Potentially useful observation. IIRC, the meter you get by running s.meter shows input levels to my audio interface even before I’ve booted the server.

I’m running that meter now, and it shows nothing, even though I’ve got a synth playing loudly through the interface.

Audio/TheAudioGroup - Ubuntu Wiki – for SC, you should definitely do this.

I don’t know, but this may be of interest:

Note, he’s not using Ubuntu so some package names may be different.

Also note that it takes almost 15 minutes of the video just to hook up audio devices to pipewire… but that was a year ago, maybe it’s improved since then.

hjh

If you have pipewire installed, you don’t need to start jackd. If you’ve installed a jack2 package, you’ll have a jackd somewhere, but starting this starts up the jack system instead, with pipewire already running ( usually ). Distros start up pipewire in different ways. If you have a running pipewire system, don’t install jackd, but if you do, don’t start jackd.

It may be that supercollider isn’t compiled with the current pipewire-jack which is supposed to have all the header files for any jack based audio project, so you’ll have to compile supercollider with jack, but with the proper location to the header files in place, such that pkg-config can find it.
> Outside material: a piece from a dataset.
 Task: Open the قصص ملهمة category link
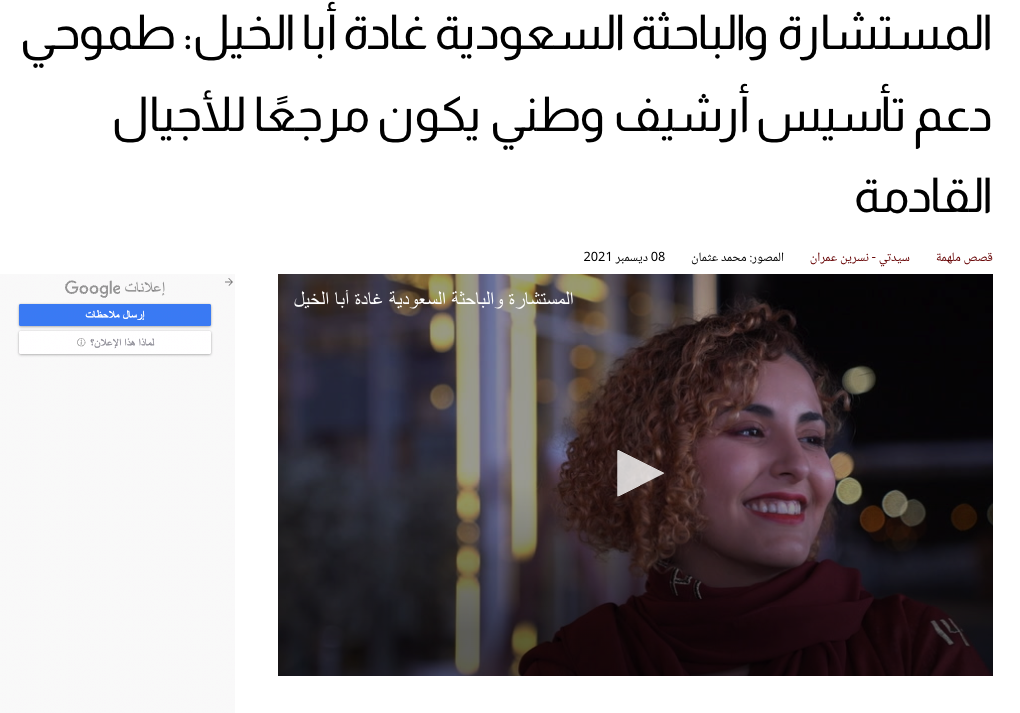click(x=964, y=258)
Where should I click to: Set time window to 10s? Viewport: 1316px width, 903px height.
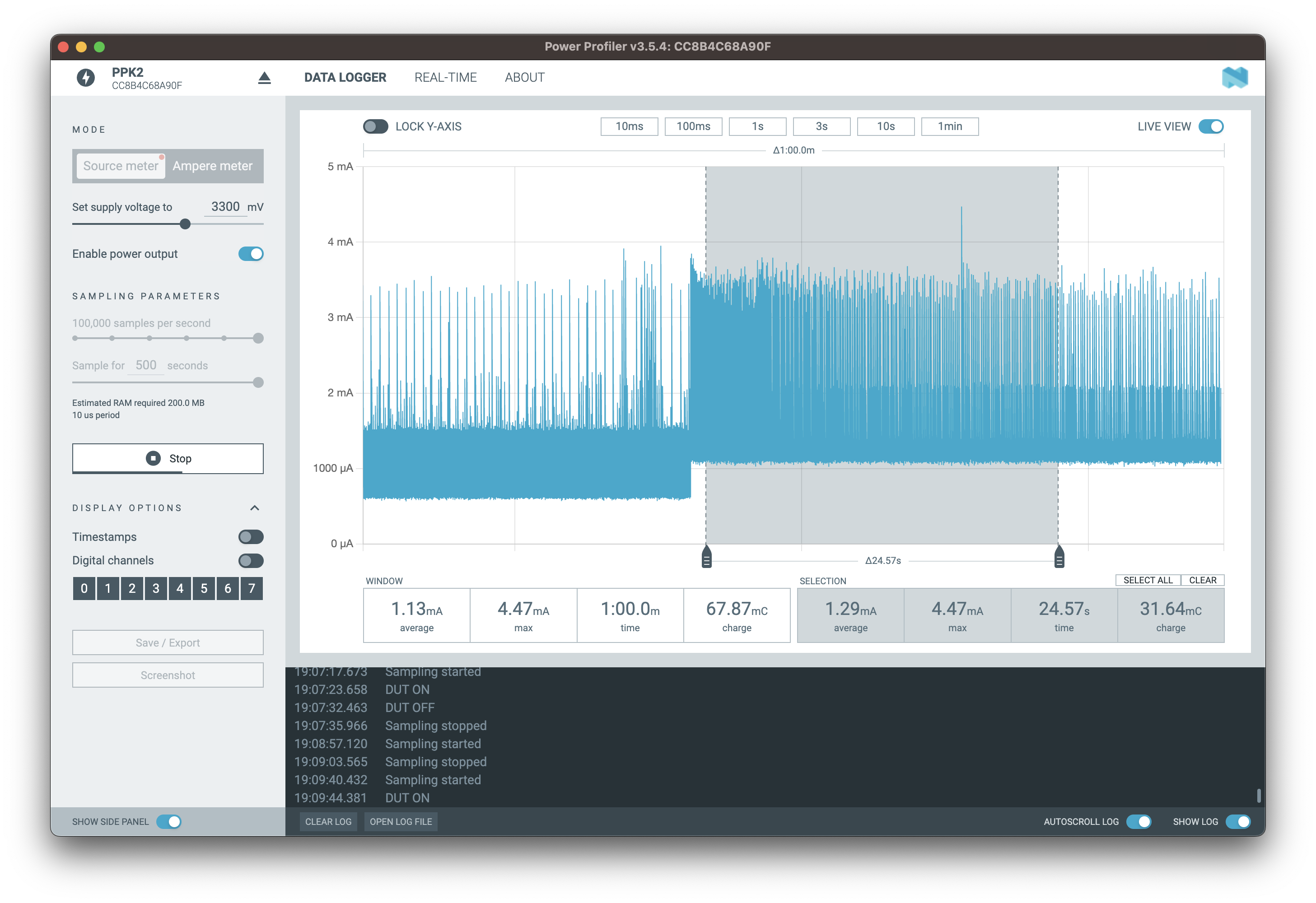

Usually that’s a .pc file in a pkg conf directory detailing where the header files are located. On the other hand, if there’s a ubuntu studio release that matches the current ubuntu version, maybe use the supercollider there instead.

Hi jamshark

I’d seen this video before but missed the key part. pw-jack can start another application, swapping out JACK config for PW.

So running this command:

pw-jack scide

…opened an instance of SC where the server starts!

().play; never sounded quite so good! Thanks for your suggestion!